In 2016, own and shared taxes represented 64.5% of non-financial revenues for all municipalities, and transfers, the remaining 35.5%. This means that there is a significant level of autonomy and accountability at the municipal level, although there are significant variations in tax effort (and expenditure levels) across municipalities.
5 Macroeconomic Management
Macroeconomic coordination and control of the subcentral deficit and indebtedness has gone through several phases in Spain. In a first stage, from the Constitution of 1978 until the end of the eighties of the last century, it was based on compliance with classic rules: for instance, regional debt burdens could not exceed 25% of current public revenues, the debt with a term longer than one year could only be issued to finance investments and central government authorization was required to issue Public Debt titles or to borrow in foreign currency (Article 14 LOFCA).
Subsequently, the process of Economic and Monetary Union in the framework of the EU and the integration into the Euro area since 2002 meant a far-reaching change, given the European restrictions to the deficit (which must be less than 3% of GDP, except in exceptional cases), to the debt (with a reference limit of 60% of GDP) and, especially, by the commitment to subject national macroeconomic policy to EU scrutiny, through the Stability Programmes, which contain the national budgetary policy in the medium term (the current year and the three following years).

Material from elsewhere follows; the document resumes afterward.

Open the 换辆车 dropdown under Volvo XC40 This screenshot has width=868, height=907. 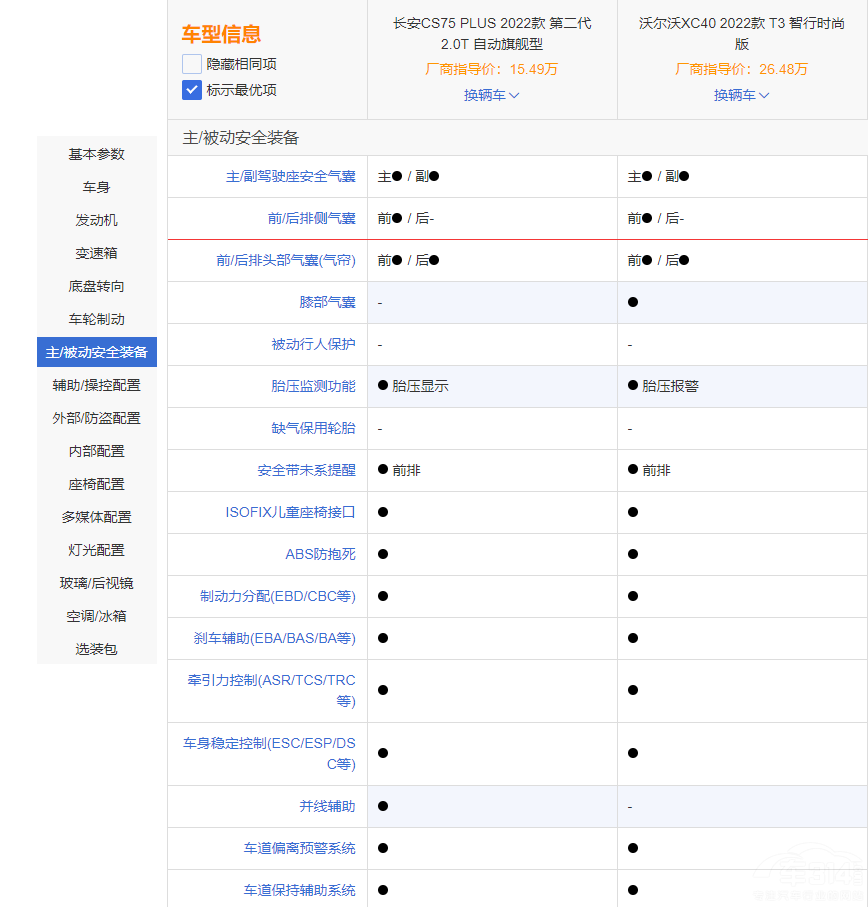(x=741, y=95)
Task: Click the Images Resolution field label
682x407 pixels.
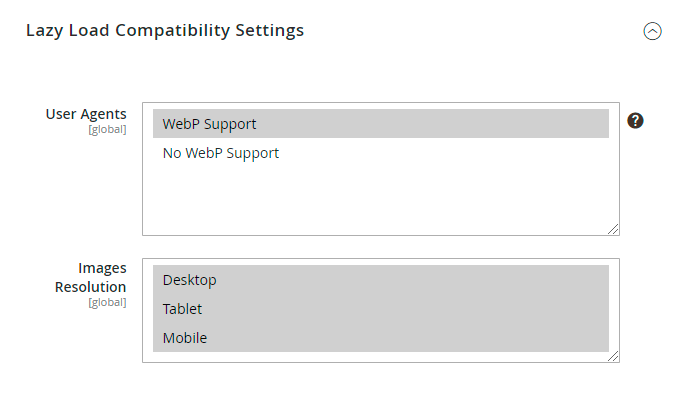Action: (91, 277)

Given that the central government is responsible to the EU for complying with those limits, and given the degree of fiscal decentralization reached in Spain, this made it necessary to strengthen internal budgetary coordination mechanisms within the European framework. The tool used has been the successive Budgetary Stability Laws, initially formulated in 2002 and with a 2012 version currently in force, the “Budgetary Stability and Financial Sustainability Law” (Ley Orgánica 2/2012, de 27 de abril, de Estabilidad Presupuestaria y Sostenibilidad Financiera—LOEPSF). This latest version of the budgetary stability law is motivated by the reform of article 135 of the Spanish Constitution, carried out in September 2011 to formulate at the constitutional level the obligation of all public administrations to maintain structural budget balances, except in the exceptional cases provided for in the LOEPSF itself.Footnote 31 These cases allow separation from the budgetary balance only in situations of serious economic recession or emergency situations, due to natural disasters or any other cause beyond the control of the public administrations. Apart from the obligation to respect budgetary stability, understood as structural budget balances or budgets close to balance, and control of the Public Debt/GDP ratio, the LOEPSF establishes a spending rule, in the sense that the growth of expenditure in all public administrations must not exceed the medium-term GDP growth rate. As we will see later, this rule has been important, especially for local governments.

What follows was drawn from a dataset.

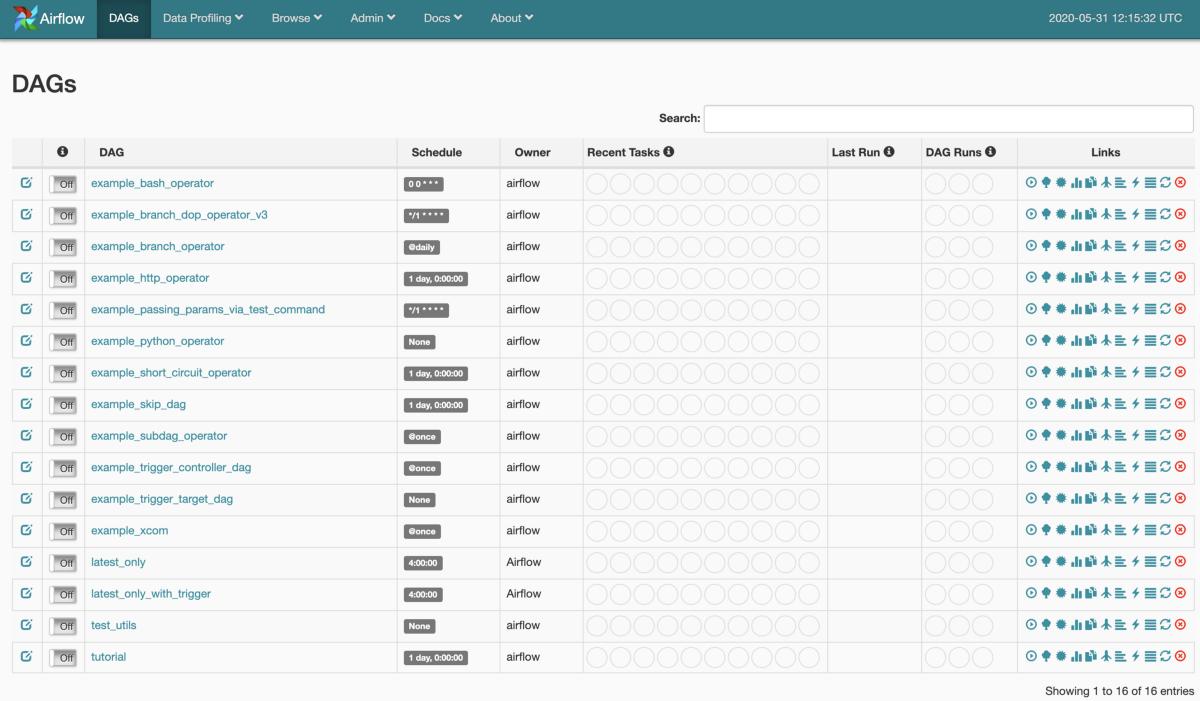Open the About menu
Screen dimensions: 1200x701
[x=511, y=17]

The process of setting budgetary policy begins with the Stability Programme presented by Spain to the EU, which contains the maximum projected deficit for the Spanish Public Sector as a whole, disaggregated by levels of government. The medium-term budgetary policy proposal is presented to National Parliament by the central government, which must previously request the report from the CPFF (which proposes the deficit and debt path of the Autonomous Communities) and from the “National Commission of Local Administration” (Comisión Nacional de Administración Local—CNAL), which proposes the path corresponding to local governments. In all cases, the recommendations and opinions of the supervisory bodies of the EU must also be taken into account. It is the National Parliament that finally approves the medium-term budgetary path for the Spanish Public Sector as a whole.
The central government formulates a proposal for the distribution of the regional deficit objectives among the different Autonomous Communities and the CPFF must give its opinion on this proposal. Although the CPFF must obligatorily issue its report on it, it is the central government that finally sets the debt and deficit objectives for each Autonomous Community. In practice, except for one year, the objective set for the Autonomous Communities as a whole has been the one established for each of them.

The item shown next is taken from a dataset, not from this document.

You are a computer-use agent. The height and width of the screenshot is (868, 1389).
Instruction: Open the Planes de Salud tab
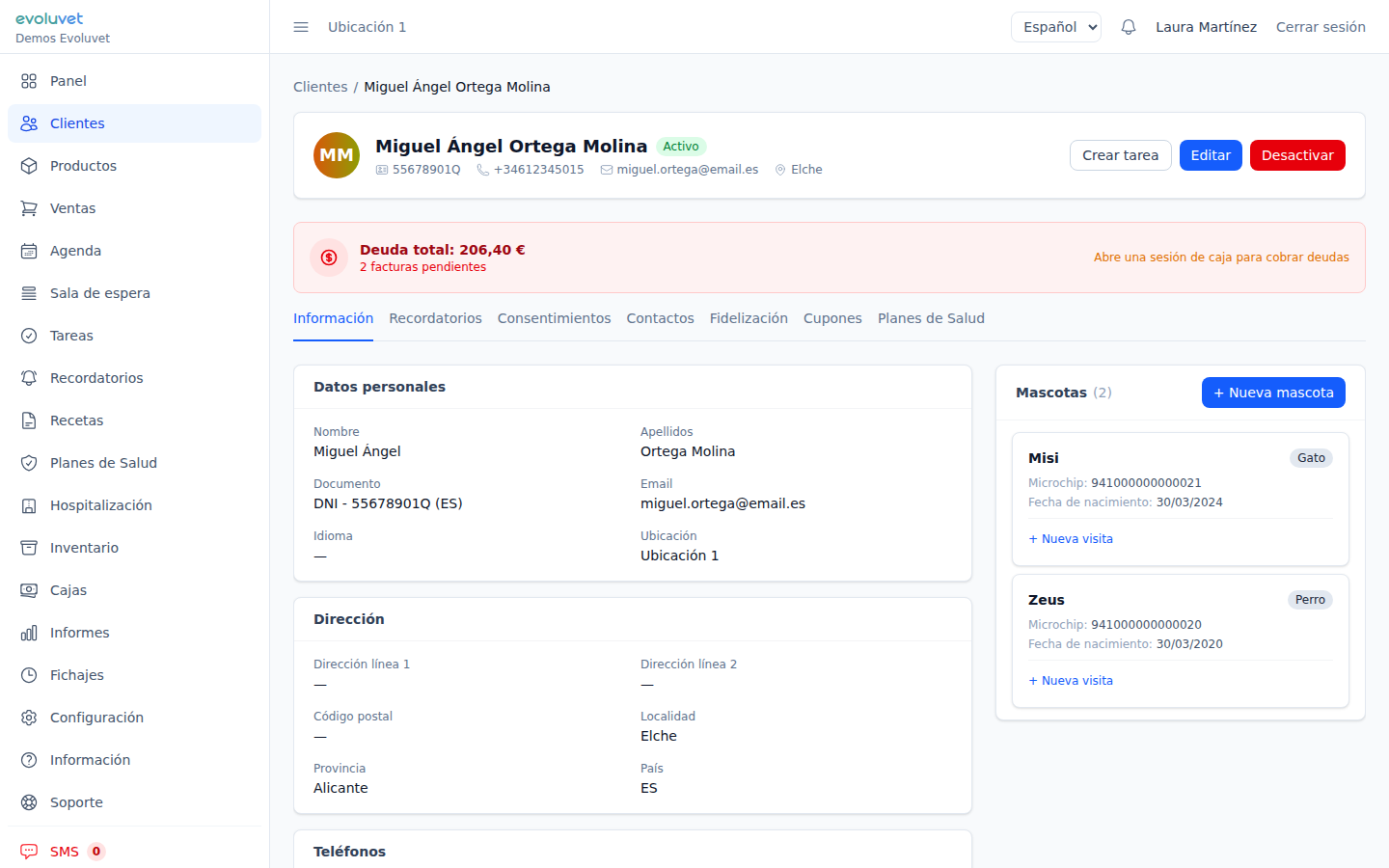click(930, 318)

Any public administration that fails to meet its deficit or debt objectives or the spending rule must formulate an “Economic and Financial Plan” (Plan Económico-Financiero—PEF), explaining the reasons for non-compliance, specifying the measures to be applied to return to the path of stability and the timetable for its implementation. If the central government is the noncompliant one, its PEF will be presented to the National Parliament for its approval. If the noncompliant is an Autonomous Community, its PEF will be submitted to the CPFF for approval and subsequent follow-up. Non-compliance by a local government means submitting a PEF of the same characteristics indicated above to its Autonomous Community, if this latter has assumed the powers of local financial supervision in its Autonomy Statute, or to the Ministry of Finance, in the other case. In either case, the CNAL is informed. Sanctions are contemplated in the event that any public administration fails to comply with its obligations to submit a PEF or fails to comply with the provisions thereof, which may amount to a fine of 0.2% of its GDP.
As can be seen in Table 5, for the period 2007–2017, except for the surplus of 2.2% of GDP recorded in 2007, there has been a deficit in the remaining years due to the effects of the 2008 crisis, to which we will refer later.
In the most recent period, starting in 2012, with the entry into force of the current version of the LOEPSF, the most striking fact is the change of sign of the budgetary policy of local governments, which since 2012 have been in surplus, with an average annual value of 0.5% of GDP. Three factors contribute to explain this result. First, the fact that local governments largely base their revenues on a property tax (IBI) levied on cadastral values, which have maintained their value in the period. Second, and to a large extent, the application of the spending rule to these governments. And third, the fact that, as we have explained above, there are no exceptional circumstances that allow local governments to evade the obligation of budgetary equilibrium.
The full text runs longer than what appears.